§ Your task
With the pictures omitted, set down exactly the lines from the one that contains "You are a GUI" through the last line of the data.

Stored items
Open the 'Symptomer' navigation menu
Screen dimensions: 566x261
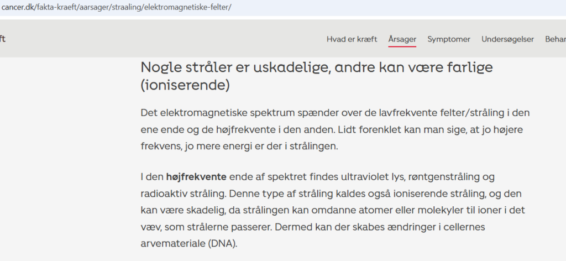[x=449, y=39]
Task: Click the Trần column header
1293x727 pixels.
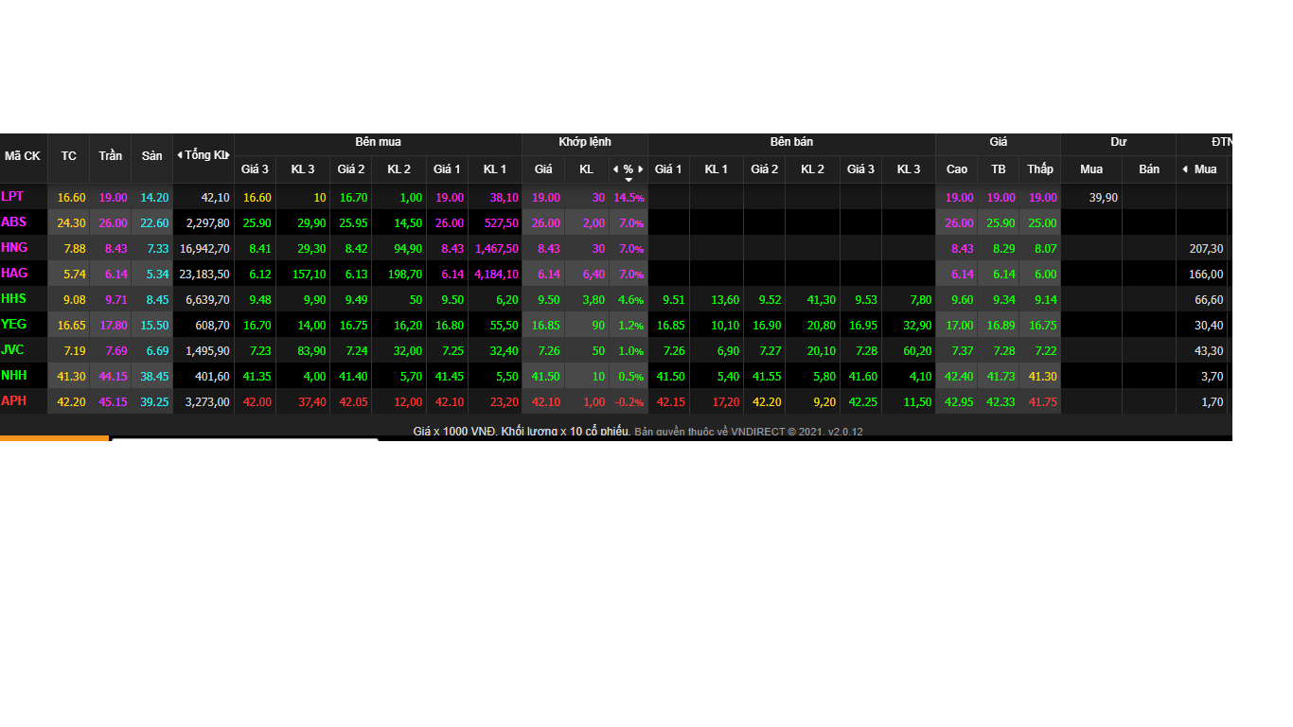Action: pos(110,156)
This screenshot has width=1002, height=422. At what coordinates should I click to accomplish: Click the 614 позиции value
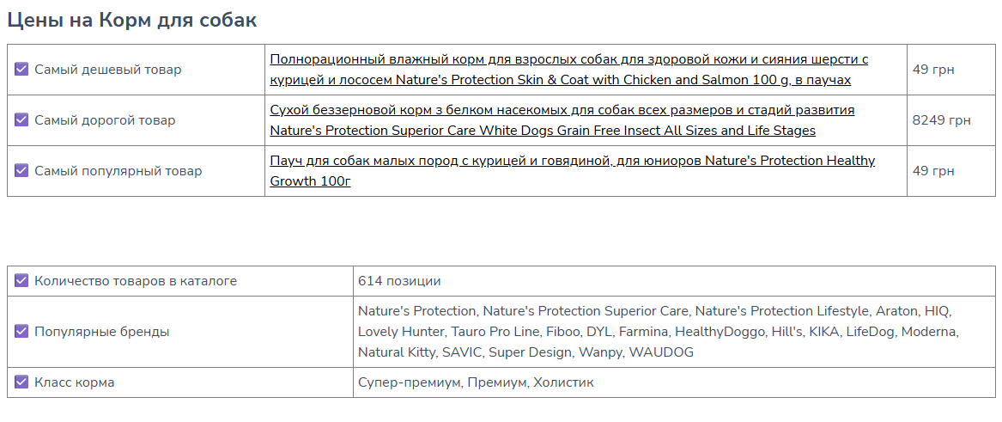point(399,281)
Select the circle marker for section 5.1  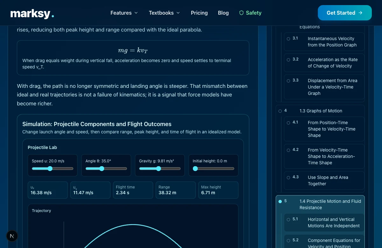pos(288,219)
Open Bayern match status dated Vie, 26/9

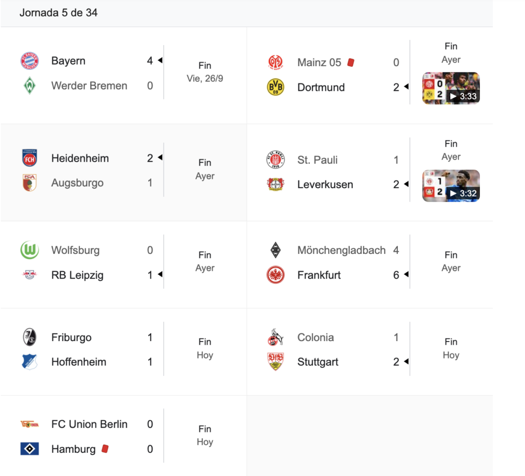coord(205,72)
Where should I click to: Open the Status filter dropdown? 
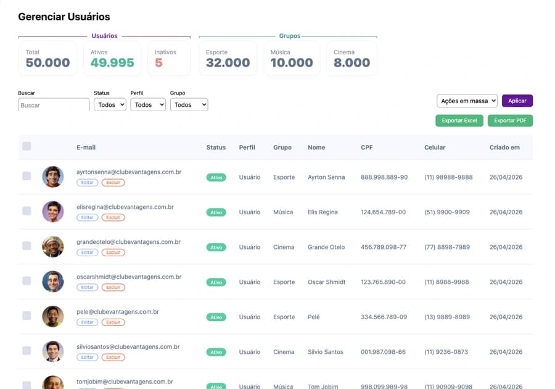tap(110, 104)
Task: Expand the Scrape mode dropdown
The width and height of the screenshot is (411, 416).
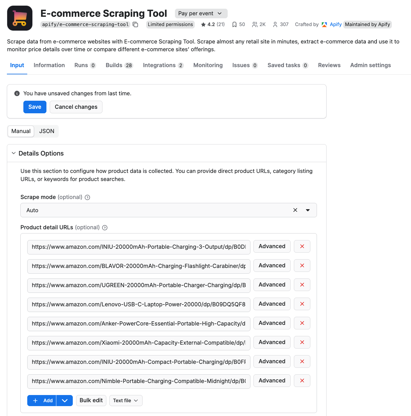Action: pyautogui.click(x=308, y=210)
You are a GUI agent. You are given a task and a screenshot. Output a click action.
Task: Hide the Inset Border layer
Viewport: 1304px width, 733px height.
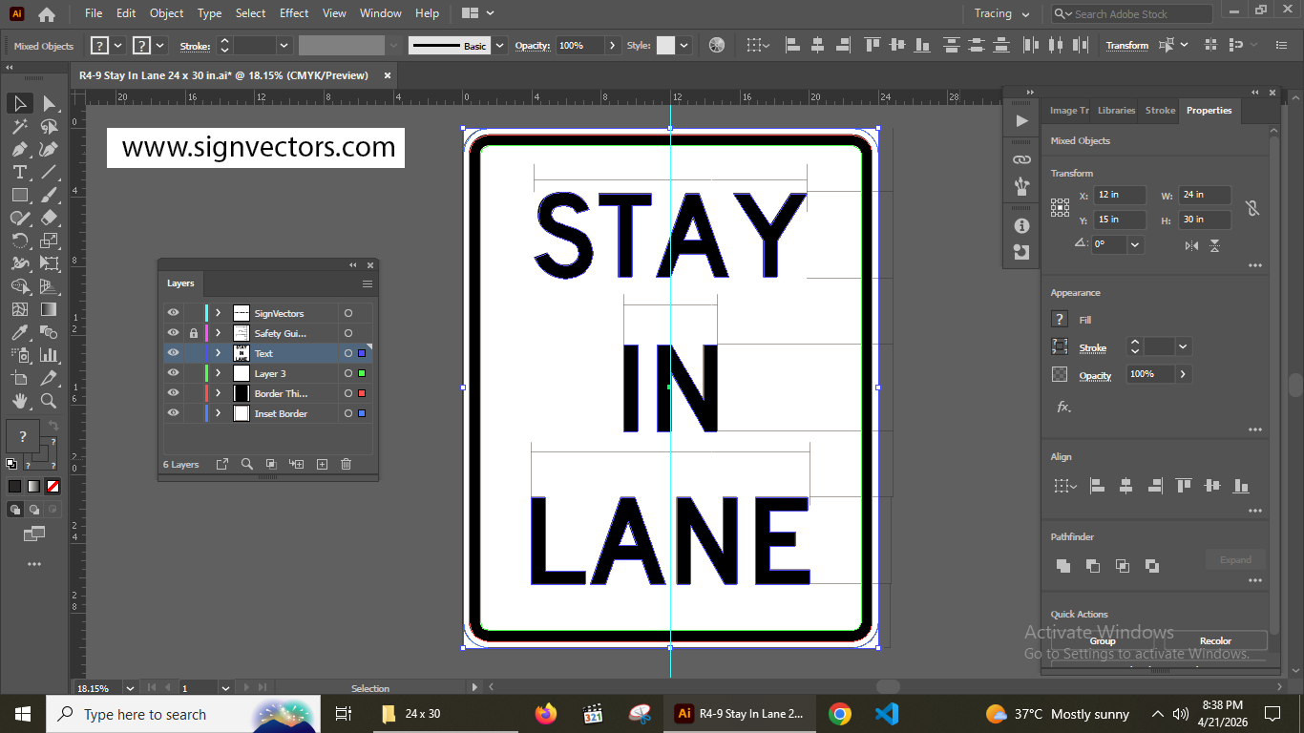[173, 412]
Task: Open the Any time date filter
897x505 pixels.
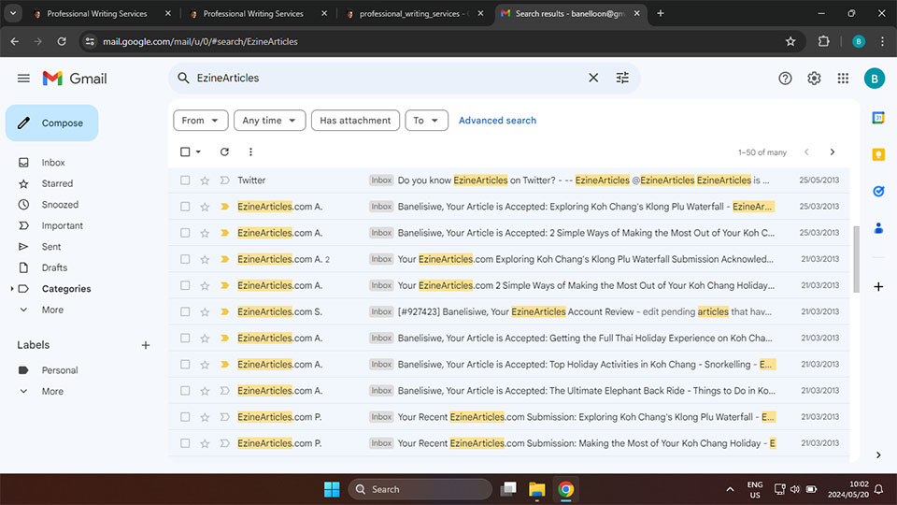Action: point(269,121)
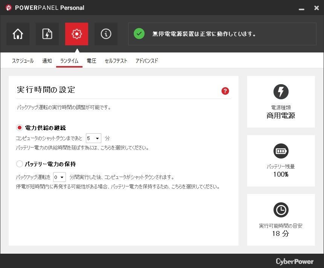Expand the 5 minute shutdown dropdown
Viewport: 324px width, 268px height.
(x=93, y=138)
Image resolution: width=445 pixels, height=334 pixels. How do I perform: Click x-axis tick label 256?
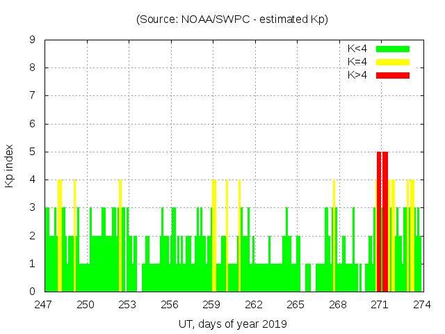(170, 304)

§ Answer below
You are a GUI agent. You are given a task and a screenshot. Output a click action.
Task: Hide the Inset Border layer
Viewport: 1304px width, 733px height.
[173, 412]
Task: Open the Any time date filter
897x505 pixels.
Action: point(269,121)
Expand the 5 minute shutdown dropdown
Viewport: 324px width, 268px height.
(x=93, y=138)
Image resolution: width=445 pixels, height=334 pixels. How do I perform: Click x-axis tick label 256?
(170, 304)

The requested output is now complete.